CovertLab / sisyphus

Eternally execute tasks
0 stars 0 forks source link

timeout Sisyphus storage ops and Docker pulls #26

Open 1fish2 opened 4 years ago

1fish2 commented 4 years ago

Sisyphus GCS downloads got stuck in #24 due to a bug: missing a Google Client library. The worker would get stuck, never complete, and never shut itself down. [Why didn't the lack of a library throw an exception?]

That bug is fixed but we ought to bound the problems that can be caused during file downloads and uploads and Docker image pulls, e.g. if the remote server is slow.

Triggers:

  1. A request from Gaia (via Kafka) to terminate the current task.
  2. A timer expires.

Approaches from easiest to most robust:

  1. In Sisyphus, check these triggers before each file transfer or Docker image pull.
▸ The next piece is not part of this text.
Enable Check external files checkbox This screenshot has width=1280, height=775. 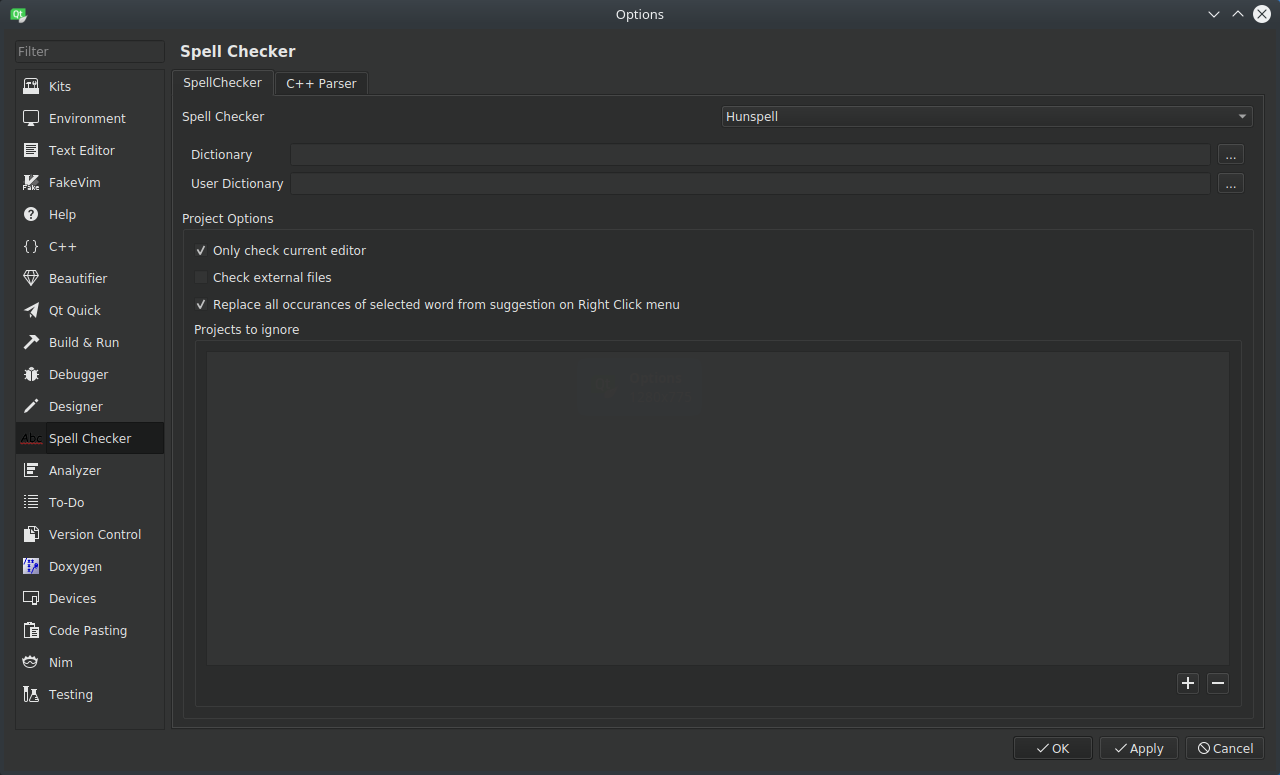click(201, 278)
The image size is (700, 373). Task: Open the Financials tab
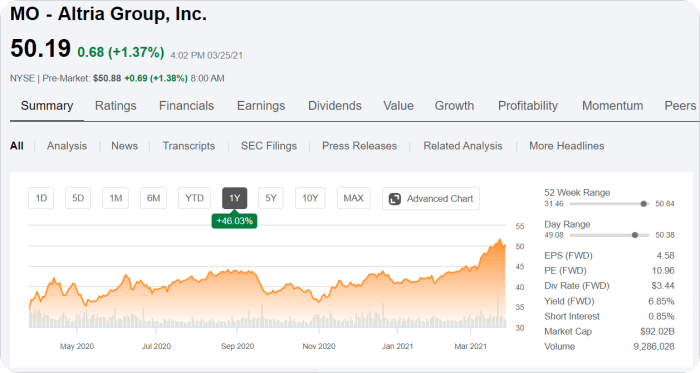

This is straightforward other than picking the timeout duration and whether it should be per file or total. It would handle most cases but not the bug that caused #24.
  2. In Sisyphus, do the file transfers and Docker pull in separate threads and be prepared to kill them on these triggers. The file cleanup code might need to be more careful.
  3. Make Gaia able to delete a stuck worker node, esp. once it becomes responsible for starting and stopping Sisyphus workers.
1fish2 commented 4 years ago

BTW, I'm inclined to implement the first alternative, and not urgently.